## Fonte:
«Don Giussani, un amore assoluto per l'unità della Chiesa»

Il libro della tesi dottorale del fondatore di CL presentato a Roma. Sono intervenuti il cardinale Pietro Parolin, la curatrice del volume Monica Scholz-Zappa, il teologo padre Pino Di Luccio e la professoressa Michelina Tenace. Online anche il video
Alessandro Banfi

Serata romana luminosa e di riflessione quella del 6 giugno alla Pontificia Università Gregoriana su un testo, una tesi di dottorato, discussa 70 anni fa davanti ad una commissione che conferì il massimo voto magna cum laude. A convocare la massima autorità vaticana - dopo Papa Francesco - il cardinale segretario di Stato Pietro Parolin, insieme ad altri illustri ospiti, è stato il nome dell’autore di quella tesi: don Luigi Giussani. Nel giugno del 1954 il prete lombardo concluse infatti i suoi studi teologici di dottorato al seminario di Venegono presentando un lavoro su Reinhold Niebuhr, un teologo americano protestante. Oggi quel lavoro ha preso la forma di un bel libro, stampato dalla San Paolo, a cura di Monica Scholz-Zappa e con una prefazione dell’Arcivescovo di Milano Mario Delpini. E Roma ne ha accolto, dunque, la presentazione. Anche se, come ha notato con una battuta Michelina Tenace, docente di Teologia dogmatica alla Gregoriana, è stata una strana forma di discussione della tesi, perché in questo caso «il dottorando non c’è e i relatori non possono argomentare».

In realtà gli argomenti sono stati molti e interessanti, perché, come ha detto nel saluto iniziale da padrone di casa il gesuita Pino Di Luccio, teologo e presidente del Collegium Maximum, «questa tesi è un documento importante per due motivi: un motivo accademico, perché Giussani ripercorre, valorizza e spiega a fondo il pensiero di Reinhold Niebuhr». E in secondo luogo «perché ci dà la possibilità di capire certi aspetti teologici del suo stesso pensiero». Occasione resa ancora più gradita «dopo l’apertura della nuova fase testimoniale per il Servo di Dio».



Il cardinale Parolin inizia il suo discorso proprio citando quello che è avvenuto il 9 maggio a Milano. E aggiunge: «Rileggendo oggi la sua tesi dottorale, abbiamo la possibilità di scoprire meglio un lato della vita e della personalità di don Giussani, che, per quanto noto, è rimasto certamente più in ombra: quello di geniale, appassionato e rigoroso ricercatore. Non a caso i superiori del seminario di Venegono vedevano in Giussani una promessa della teologia, al punto da auspicarne in maniera decisa la carriera accademica. Tuttavia, il fuoco missionario che ardeva in lui, il desiderio impetuoso di far conoscere Cristo ai giovani - che in numerosi incontri nei primi anni Cinquanta gli apparvero sorprendentemente lontani dalla fede, in una Italia che veniva dipinta come tutta “cattolica” - ebbero il sopravvento e lo indussero ad abbandonare gli studi teologici. Chiese e ottenne dai superiori di andare nella scuola statale a insegnare religione. Nell’ottobre del 1954, qualche mese dopo aver conseguito il dottorato con il massimo dei voti, Giussani iniziò la sua attività di docente al Liceo Berchet di Milano. Dobbiamo essergli grati per questa decisione sofferta e provvidenziale, in virtù della quale decine e decine di migliaia di persone hanno potuto incontrare in un modo per loro persuasivo Cristo e vivere la fede in Lui».

## Compito assegnato A:
Nell'articolo su don Giussani, a quale teologo era dedicata la sua tesi di dottorato?
Il testo e le voci non hanno alcun legame tra loro.

## Contenuto del dataset:
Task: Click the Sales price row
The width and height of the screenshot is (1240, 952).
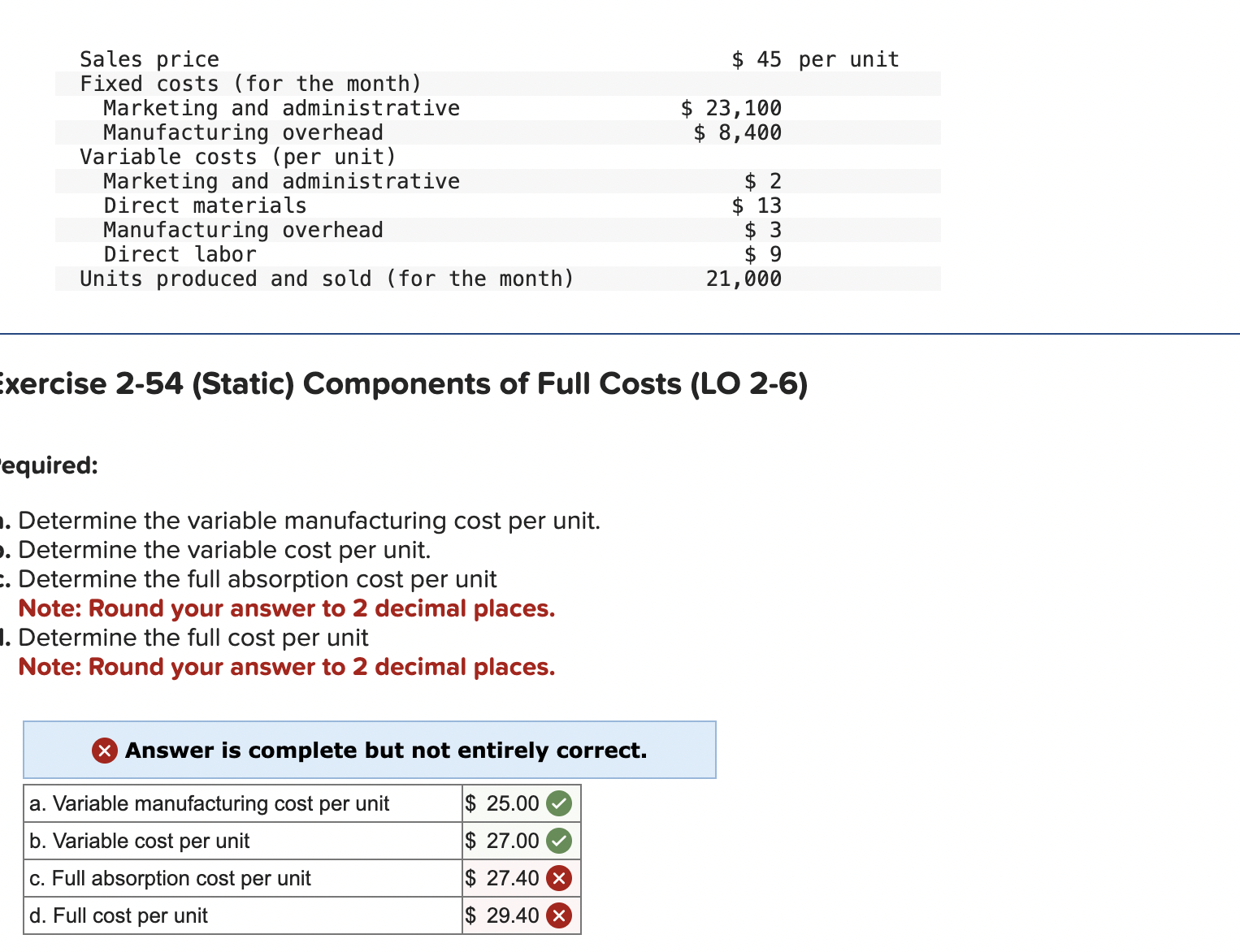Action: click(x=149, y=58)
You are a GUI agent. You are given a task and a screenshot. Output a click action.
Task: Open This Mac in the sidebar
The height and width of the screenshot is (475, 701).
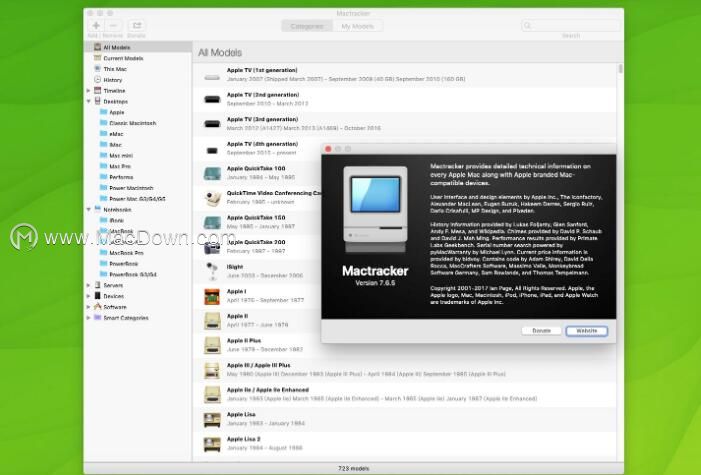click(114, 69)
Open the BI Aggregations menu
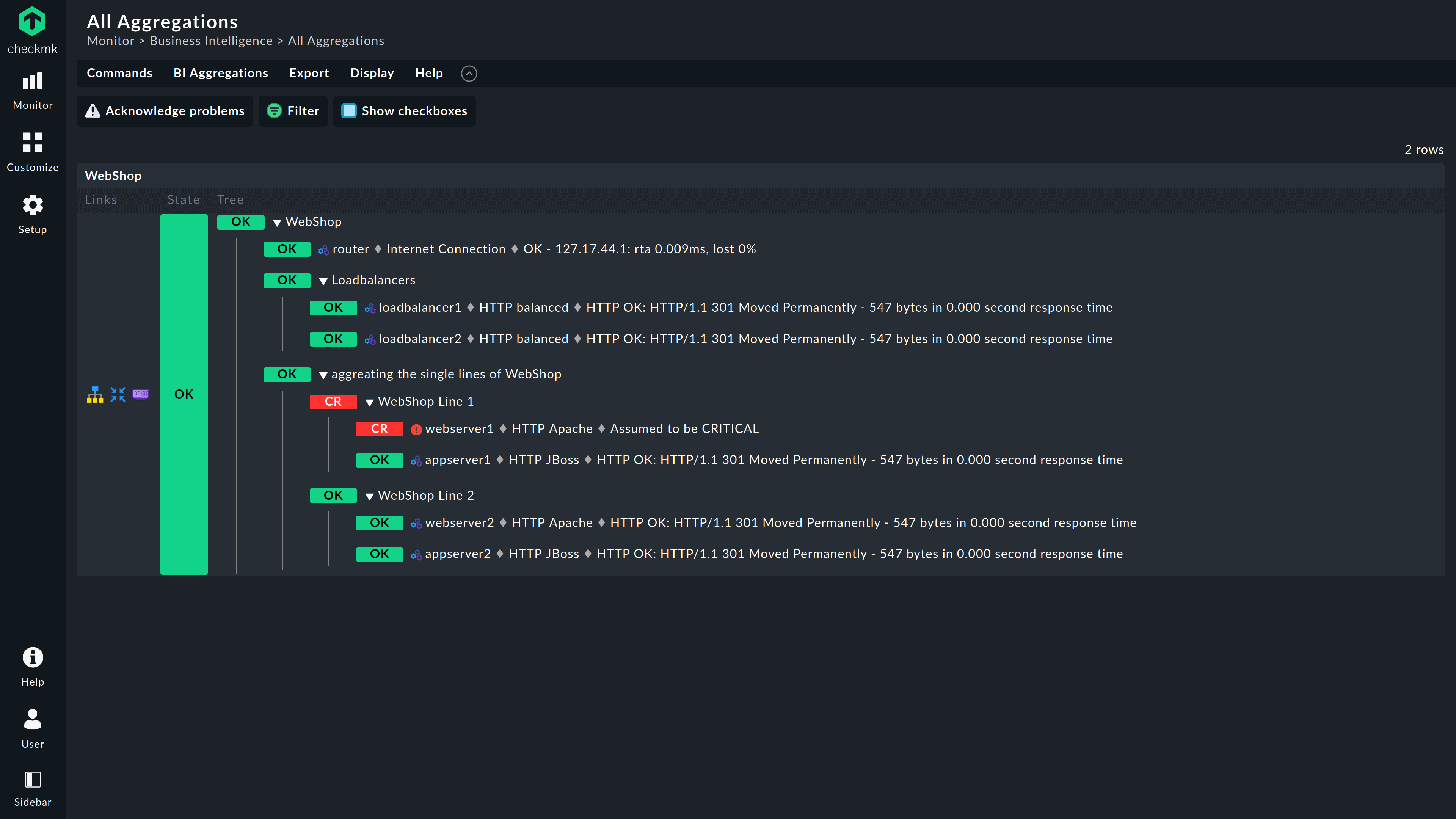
==
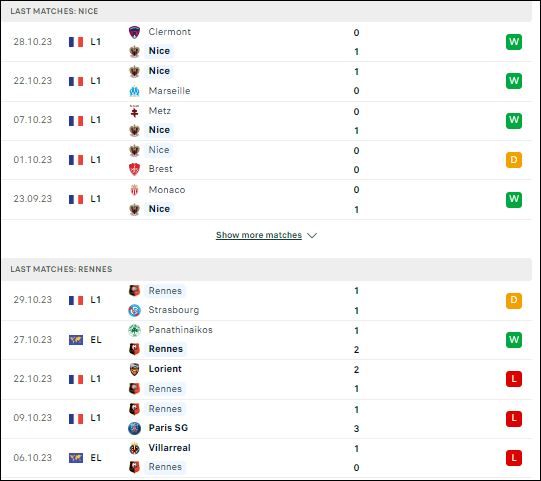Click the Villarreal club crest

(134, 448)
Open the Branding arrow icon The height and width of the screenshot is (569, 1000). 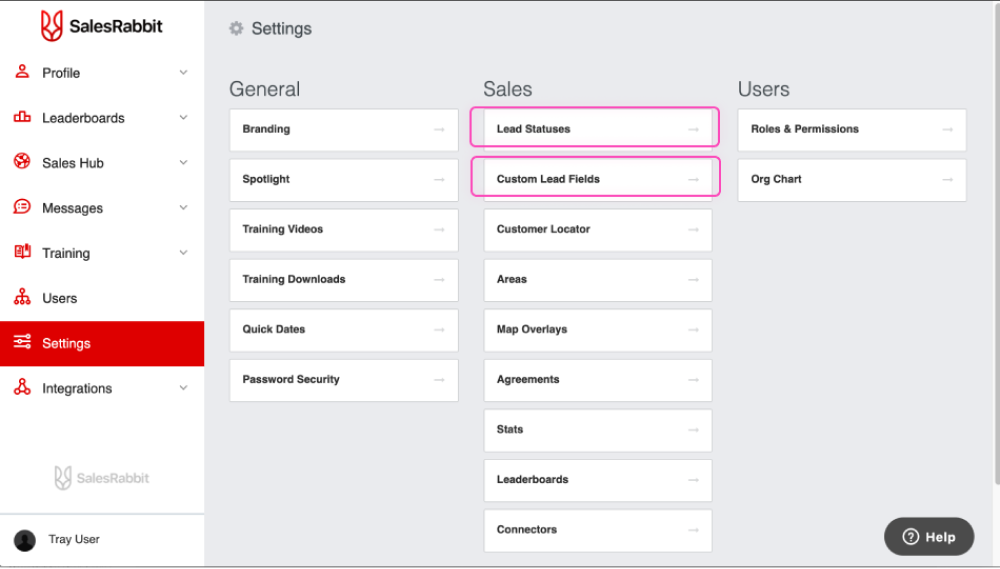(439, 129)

## Compito assegnato B:
Ricopia alla lettera il tratto delle voci che va dalla riga contenente "Task: Click the Sales price row" fino a quella contenente "Open the BI Aggregations menu", entrambe comprese, senza includere le immagini.

## Risposta completa A:
A Reinhold Niebuhr, un teologo americano protestante.

## Risposta completa B:
Task: Click the Sales price row
The width and height of the screenshot is (1240, 952).
Action: click(x=149, y=58)
You are a GUI agent. You are given a task and a screenshot. Output a click action.
Task: Open This Mac in the sidebar
The height and width of the screenshot is (475, 701).
click(114, 69)
Open the BI Aggregations menu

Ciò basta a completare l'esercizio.